The last four helpings were all in the name of art, I promise (more to follow shortly). I can still feel the last bite of the Big Mac trapped somewhere. But what I have just offered up is an opportunity to judge me, and we all do it. We define ourselves by where we eat and what we eat.

At my birthday meal last week everyone at the table was using chopsticks proficiently. Being proficient is one thing, but chopsticks are still more difficult to operate…so why use them in place of a knife and fork? I use chopsticks at every oriental meal, I even used them for the mackerel stir-fry I ate earlier…at home. Yet still I was surprised that ten people elected to use chopsticks over a knife and fork.


Reasons for using chopsticks:

  • Oriental meal – etiquette, the proper way.
  • Authentic – despite the challenge.
  • Demonstrates cultural awareness.
  • Social pressures- being seen to be doing the right thing.

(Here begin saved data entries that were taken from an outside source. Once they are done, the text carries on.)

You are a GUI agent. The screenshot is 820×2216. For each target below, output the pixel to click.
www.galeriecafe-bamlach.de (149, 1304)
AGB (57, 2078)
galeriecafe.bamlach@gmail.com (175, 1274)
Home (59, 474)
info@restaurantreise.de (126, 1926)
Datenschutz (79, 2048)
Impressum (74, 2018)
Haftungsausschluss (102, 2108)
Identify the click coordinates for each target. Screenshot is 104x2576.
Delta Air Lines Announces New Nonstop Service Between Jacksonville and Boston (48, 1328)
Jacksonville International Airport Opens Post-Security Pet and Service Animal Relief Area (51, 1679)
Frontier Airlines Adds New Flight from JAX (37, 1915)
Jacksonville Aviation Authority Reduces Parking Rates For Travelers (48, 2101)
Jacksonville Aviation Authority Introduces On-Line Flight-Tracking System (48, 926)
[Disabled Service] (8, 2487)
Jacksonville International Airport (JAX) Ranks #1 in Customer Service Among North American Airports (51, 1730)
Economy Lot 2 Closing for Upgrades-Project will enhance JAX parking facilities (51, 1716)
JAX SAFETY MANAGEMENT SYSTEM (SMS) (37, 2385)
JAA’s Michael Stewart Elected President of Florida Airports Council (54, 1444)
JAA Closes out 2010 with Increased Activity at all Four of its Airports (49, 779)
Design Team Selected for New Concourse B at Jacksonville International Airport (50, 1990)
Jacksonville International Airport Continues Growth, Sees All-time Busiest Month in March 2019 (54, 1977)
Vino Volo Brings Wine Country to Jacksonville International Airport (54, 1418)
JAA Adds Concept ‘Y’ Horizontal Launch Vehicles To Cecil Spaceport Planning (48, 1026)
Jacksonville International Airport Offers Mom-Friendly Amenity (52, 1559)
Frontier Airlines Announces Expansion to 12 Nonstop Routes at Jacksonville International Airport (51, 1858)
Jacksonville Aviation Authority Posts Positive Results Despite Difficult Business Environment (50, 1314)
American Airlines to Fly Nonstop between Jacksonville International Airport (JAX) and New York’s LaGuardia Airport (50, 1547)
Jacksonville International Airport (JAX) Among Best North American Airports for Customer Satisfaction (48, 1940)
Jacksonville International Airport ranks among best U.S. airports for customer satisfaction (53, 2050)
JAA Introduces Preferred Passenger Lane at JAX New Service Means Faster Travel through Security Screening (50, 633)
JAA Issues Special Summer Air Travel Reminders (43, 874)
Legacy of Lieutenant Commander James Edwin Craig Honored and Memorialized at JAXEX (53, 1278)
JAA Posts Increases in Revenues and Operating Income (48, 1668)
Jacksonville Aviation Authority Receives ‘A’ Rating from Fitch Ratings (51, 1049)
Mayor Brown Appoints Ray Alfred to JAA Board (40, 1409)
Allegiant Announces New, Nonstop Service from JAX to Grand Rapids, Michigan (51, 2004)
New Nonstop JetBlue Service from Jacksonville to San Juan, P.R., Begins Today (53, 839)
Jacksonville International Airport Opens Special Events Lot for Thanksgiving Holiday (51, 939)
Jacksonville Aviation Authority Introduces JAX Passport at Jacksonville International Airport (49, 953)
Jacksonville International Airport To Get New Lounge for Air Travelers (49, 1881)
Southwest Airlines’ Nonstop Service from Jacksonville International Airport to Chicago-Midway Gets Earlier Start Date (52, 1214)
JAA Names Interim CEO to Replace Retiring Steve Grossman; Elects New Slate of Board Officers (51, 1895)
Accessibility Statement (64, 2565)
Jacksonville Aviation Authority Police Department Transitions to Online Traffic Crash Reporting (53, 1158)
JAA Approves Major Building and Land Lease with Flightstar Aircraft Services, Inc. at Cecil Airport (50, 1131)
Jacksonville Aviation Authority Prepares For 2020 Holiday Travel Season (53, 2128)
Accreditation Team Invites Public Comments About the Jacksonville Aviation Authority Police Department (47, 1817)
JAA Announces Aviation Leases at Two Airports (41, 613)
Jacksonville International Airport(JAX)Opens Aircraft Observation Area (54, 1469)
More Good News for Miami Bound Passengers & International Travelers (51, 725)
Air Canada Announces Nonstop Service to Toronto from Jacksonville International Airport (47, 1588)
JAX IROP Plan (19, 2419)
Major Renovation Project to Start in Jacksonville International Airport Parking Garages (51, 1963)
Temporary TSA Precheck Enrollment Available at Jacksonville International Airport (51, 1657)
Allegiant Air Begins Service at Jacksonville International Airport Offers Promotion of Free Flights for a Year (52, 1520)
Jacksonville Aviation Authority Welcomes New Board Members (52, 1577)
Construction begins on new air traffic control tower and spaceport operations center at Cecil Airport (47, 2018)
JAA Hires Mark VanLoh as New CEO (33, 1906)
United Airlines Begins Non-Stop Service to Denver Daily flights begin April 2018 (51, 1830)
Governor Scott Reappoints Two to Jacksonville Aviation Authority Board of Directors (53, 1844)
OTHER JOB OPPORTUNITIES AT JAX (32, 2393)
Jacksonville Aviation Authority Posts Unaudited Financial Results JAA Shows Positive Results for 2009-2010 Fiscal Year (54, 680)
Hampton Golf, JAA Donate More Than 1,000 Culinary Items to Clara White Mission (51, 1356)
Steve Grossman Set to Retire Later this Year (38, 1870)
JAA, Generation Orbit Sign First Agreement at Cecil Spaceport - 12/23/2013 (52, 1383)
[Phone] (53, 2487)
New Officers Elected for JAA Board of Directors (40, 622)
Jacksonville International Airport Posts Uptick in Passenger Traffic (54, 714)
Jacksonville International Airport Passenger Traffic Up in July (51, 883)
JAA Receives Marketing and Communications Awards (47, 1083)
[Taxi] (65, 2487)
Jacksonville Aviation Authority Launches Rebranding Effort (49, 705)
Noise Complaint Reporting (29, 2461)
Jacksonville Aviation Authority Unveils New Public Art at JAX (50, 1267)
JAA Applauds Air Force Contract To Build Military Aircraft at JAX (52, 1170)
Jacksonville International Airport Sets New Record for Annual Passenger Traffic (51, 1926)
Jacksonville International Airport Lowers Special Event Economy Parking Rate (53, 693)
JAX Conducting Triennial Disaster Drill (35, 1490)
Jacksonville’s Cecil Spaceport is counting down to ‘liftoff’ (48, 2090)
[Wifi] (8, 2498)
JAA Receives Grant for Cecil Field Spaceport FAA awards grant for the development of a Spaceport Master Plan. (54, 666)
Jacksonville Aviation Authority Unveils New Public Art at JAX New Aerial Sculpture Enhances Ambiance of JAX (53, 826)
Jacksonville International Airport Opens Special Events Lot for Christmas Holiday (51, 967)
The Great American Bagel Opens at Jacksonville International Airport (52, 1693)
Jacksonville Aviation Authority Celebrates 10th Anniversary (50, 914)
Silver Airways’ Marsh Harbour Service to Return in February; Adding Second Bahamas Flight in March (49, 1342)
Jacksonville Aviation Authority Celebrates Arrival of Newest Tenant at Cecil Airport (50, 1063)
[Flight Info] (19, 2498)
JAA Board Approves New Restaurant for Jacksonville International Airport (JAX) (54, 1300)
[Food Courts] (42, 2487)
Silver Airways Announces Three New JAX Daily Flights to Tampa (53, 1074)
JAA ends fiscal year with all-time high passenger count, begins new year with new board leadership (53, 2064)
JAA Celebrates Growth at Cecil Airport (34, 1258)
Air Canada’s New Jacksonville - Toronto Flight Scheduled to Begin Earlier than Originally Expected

Now, living in a multicultural city is clearly the most obvious reason why every guest at the meal had learned to use this authentic method of eating. Exposure to different foods etc is common in the city. I will normally dine out at least one night a week. One night in a month will easily be pan Asian…and I will use chopsticks.

However, what interests me is that I didn’t need to learn this skill. A knife and fork is nearly always offered alongside chopsticks. I only ever used a knife and fork back home on the Isle of Wight and likely it it is still the same for many people today. In most rural areas around the UK it could even be considered pretentious to use chopsticks.

The chopstick is quickly becoming an object that speaks of my cultural journey over the past fourteen years. It highlights the differences between my rural upbringing and my present city life, through the food I eat and the tools I use.